The athletics department built a nice, new track adjacent to Rector in 1997 and also added an indoor track. After Tech joined the Atlantic 10 for all sports except football in the late 1990s, it became the premier track and field force in the conference. The Hokies won the indoor and outdoor titles for four straight years, and Whitenack received coach of the year honors after the each of those victories.

In 2001, Whitenack moved out of coaching and into an administrative role as the director of the Monogram Club, a club of former letter winners at Tech. The club serves as a way to keep a line of communication open between former letter winners and the athletics department. He organized football pregame tailgates and orchestrated reunions and other get-togethers for the former athletes of various sports at Tech.

He also helped take care of the luxury suite holders at Lane Stadium. With his office being in Lane Stadium, he had easy access to the suites, and he prepared them for game day.

“At first, I was hesitant to take the job [with the Monogram Club] because I didn’t think it would be enough work, and I like to be active,” Whitenack said. “Then Jim Weaver [former Tech AD] came back and said he had some other things for me to do. I really enjoyed meeting all those people in the suites, and I enjoyed working with and meeting the people who were in the Monogram Club, too. Many of them are good friends of mine, and they say they’re going to come down and see us.”

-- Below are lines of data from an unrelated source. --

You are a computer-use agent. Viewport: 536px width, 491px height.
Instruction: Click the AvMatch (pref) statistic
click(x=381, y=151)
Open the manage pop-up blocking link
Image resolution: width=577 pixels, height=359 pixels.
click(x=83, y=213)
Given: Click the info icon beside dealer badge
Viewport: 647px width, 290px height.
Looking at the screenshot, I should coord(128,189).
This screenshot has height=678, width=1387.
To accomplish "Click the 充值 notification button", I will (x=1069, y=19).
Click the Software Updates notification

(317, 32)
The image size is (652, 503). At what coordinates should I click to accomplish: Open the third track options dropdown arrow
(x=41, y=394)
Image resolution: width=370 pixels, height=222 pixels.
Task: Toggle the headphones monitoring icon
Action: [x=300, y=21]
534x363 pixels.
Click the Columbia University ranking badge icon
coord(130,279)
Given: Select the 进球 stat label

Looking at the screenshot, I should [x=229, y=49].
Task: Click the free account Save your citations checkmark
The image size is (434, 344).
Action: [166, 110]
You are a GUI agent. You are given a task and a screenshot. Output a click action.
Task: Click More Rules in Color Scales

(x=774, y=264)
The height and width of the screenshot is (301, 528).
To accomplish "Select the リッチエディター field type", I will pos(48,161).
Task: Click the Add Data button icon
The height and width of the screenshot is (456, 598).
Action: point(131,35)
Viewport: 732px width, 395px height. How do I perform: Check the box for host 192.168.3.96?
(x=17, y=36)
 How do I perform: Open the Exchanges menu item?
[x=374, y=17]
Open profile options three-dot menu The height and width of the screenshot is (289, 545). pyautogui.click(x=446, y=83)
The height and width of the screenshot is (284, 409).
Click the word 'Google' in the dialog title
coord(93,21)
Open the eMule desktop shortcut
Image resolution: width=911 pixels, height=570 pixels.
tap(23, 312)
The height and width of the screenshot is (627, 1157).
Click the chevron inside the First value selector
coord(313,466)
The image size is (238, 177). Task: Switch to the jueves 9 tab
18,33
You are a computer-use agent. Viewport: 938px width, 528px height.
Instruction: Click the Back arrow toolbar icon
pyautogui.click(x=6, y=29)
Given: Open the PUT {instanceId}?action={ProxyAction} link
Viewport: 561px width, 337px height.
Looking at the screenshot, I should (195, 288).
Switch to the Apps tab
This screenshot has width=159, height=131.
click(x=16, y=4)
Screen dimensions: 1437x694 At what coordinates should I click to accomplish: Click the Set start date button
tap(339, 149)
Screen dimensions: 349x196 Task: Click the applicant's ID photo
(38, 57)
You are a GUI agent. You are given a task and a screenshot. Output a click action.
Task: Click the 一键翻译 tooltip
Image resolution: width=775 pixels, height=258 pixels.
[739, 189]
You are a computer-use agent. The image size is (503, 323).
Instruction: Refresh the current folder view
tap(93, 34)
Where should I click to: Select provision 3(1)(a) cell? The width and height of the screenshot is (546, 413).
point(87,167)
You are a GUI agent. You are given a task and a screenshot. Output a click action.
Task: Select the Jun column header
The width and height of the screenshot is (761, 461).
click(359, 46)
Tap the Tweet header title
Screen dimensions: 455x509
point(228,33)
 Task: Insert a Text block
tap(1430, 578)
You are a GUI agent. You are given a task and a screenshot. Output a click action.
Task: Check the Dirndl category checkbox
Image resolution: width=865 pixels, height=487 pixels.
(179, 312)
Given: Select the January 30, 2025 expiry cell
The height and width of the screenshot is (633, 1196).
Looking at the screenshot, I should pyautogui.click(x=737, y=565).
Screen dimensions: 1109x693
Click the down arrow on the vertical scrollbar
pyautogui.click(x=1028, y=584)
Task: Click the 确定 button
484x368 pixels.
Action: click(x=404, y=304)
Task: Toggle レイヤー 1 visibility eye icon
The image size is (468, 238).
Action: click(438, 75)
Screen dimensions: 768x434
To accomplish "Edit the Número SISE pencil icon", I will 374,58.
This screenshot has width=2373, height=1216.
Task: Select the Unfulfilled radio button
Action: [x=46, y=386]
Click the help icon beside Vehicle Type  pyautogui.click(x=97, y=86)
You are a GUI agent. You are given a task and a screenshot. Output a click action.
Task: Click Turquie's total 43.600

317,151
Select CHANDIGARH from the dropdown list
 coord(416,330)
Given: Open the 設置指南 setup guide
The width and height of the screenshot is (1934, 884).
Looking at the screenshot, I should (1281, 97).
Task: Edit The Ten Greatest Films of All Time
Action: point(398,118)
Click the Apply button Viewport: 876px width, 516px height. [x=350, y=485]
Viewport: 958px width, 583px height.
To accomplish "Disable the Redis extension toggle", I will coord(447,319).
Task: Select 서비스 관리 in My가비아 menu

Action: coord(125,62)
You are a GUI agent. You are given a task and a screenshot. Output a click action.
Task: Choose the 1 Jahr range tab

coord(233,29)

Whitenack and his wife, Judy, sold their home in Blacksburg and bought a home on Norris Lake, just north of Knoxville, Tenn. They plan on fixing their home the way they want it, while mixing in some kayaking, jet skiing and boating on the side.

Cavanaugh’s retirement on April 1 marked the end of a long, distinguished career of 42 years in college athletics, including the final 18 at Tech.

His career in college coaching began in 1972 as a graduate assistant at NC State, and he landed his first full-time college coaching job in 1974 as the receivers coach at VMI. He ended up coaching at seven different schools, and he coached in 27 postseason games.

Cavanaugh, 65, came to Tech in 1996, taking the spot vacated when Rod Sharpless left to go to Rutgers to be the defensive coordinator. He coached the whips and rovers in Tech’s scheme for 15 seasons, and he received a promotion after the first six of those seasons when Beamer named him the program’s recruiting coordinator. In his first year as the recruiting coordinator, Tech’s staff signed five prep All-Americans.

Cavanaugh, a native of Queens, N.Y., became known as one of the nation’s top recruiters. He landed guys like Michael Vick, Bryan Randall, Xavier Adibi, Nathaniel Adibi, Macho Harris, and Jonathan Lewis, among others over the years, and most of those players played key roles in lifting the program into national prominence.

In addition to being a great recruiter, he was also a terrific coach. Under his tutelage, players such as Pierson Prioleau, James Anderson and Cody Grimm developed into quality college players, and those three went on to play in the NFL.

In 2011, Cavanaugh was moved off the field and into the role of director of recruiting and high school relations. This past year, he was moved into the role of director of alumni relations.

Cavanaugh and his wife, Marsha, plan on moving to Charlotte, N.C., to be closer to their daughter, Lauren, and her family.

In addition to those five, Kinzie, a member of the housekeeping crew, decided to retire after more than eight years of working in athletics. She had been working at a local church prior to coming to athletics in April of 2006, and she has been a member of the Lane Stadium housekeeping crew ever since.Kinzie plans on spending time with her daughters, traveling around and attending music concerts.